Start

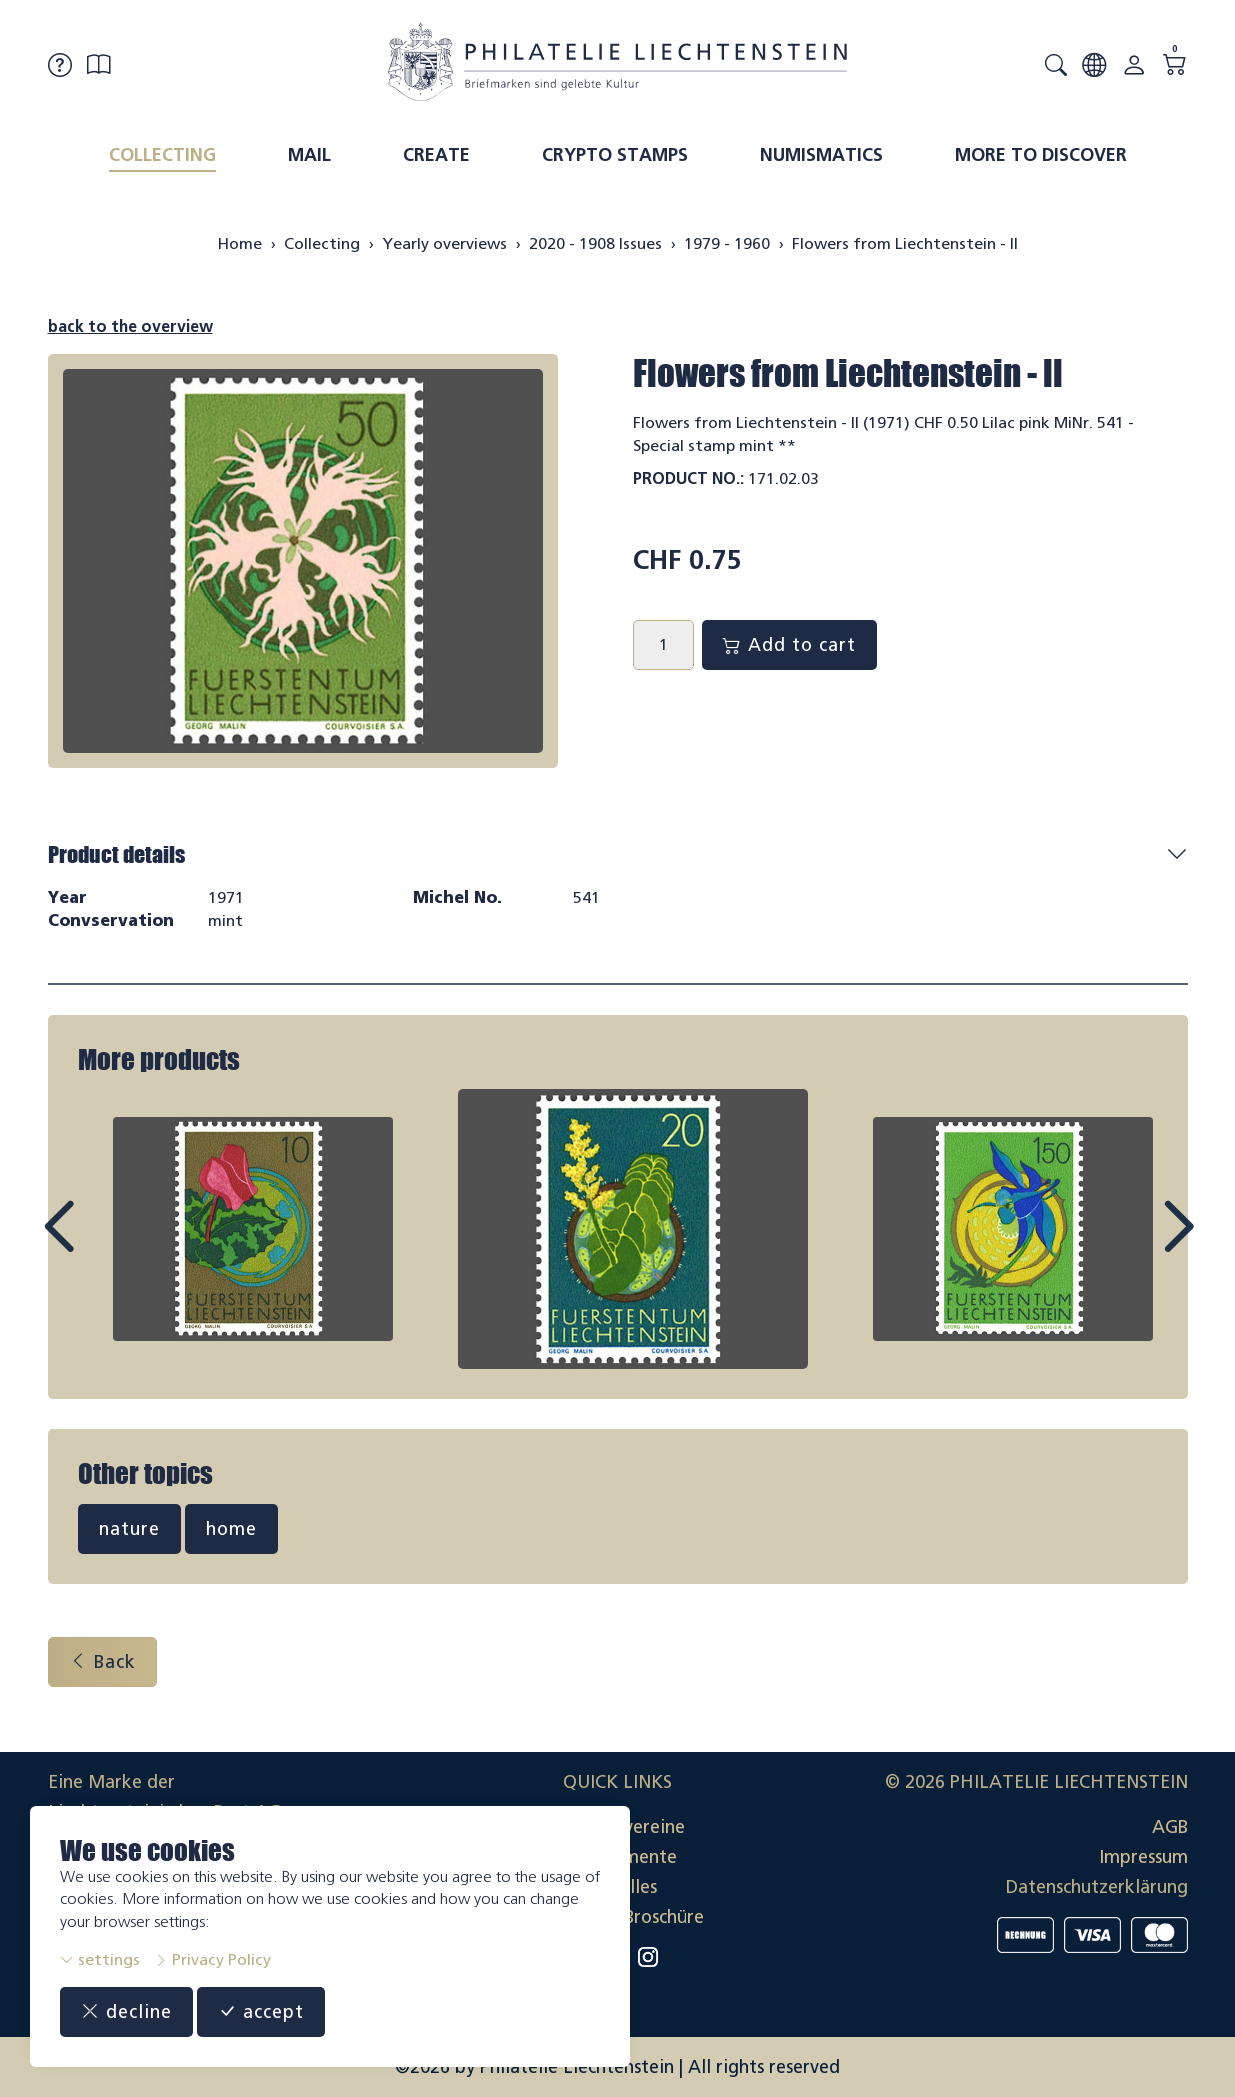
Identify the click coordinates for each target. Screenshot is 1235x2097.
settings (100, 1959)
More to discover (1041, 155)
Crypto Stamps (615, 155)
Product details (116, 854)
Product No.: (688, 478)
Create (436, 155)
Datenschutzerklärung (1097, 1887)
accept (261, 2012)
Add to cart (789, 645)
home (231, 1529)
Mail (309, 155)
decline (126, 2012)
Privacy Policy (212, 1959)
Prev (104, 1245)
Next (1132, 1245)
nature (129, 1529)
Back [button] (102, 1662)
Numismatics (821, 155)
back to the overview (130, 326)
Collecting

End

Convert the records above into a JSON list of strings with one string per line, skipping blank lines and leaving out the pictures.

▶ [TASK RESPONSE]
[
  "Identify the click coordinates for each target. Screenshot is 1235x2097.",
  "settings (100, 1959)",
  "More to discover (1041, 155)",
  "Crypto Stamps (615, 155)",
  "Product details (116, 854)",
  "Product No.: (688, 478)",
  "Create (436, 155)",
  "Datenschutzerklärung (1097, 1887)",
  "accept (261, 2012)",
  "Add to cart (789, 645)",
  "home (231, 1529)",
  "Mail (309, 155)",
  "decline (126, 2012)",
  "Privacy Policy (212, 1959)",
  "Prev (104, 1245)",
  "Next (1132, 1245)",
  "nature (129, 1529)",
  "Back [button] (102, 1662)",
  "Numismatics (821, 155)",
  "back to the overview (130, 326)",
  "Collecting"
]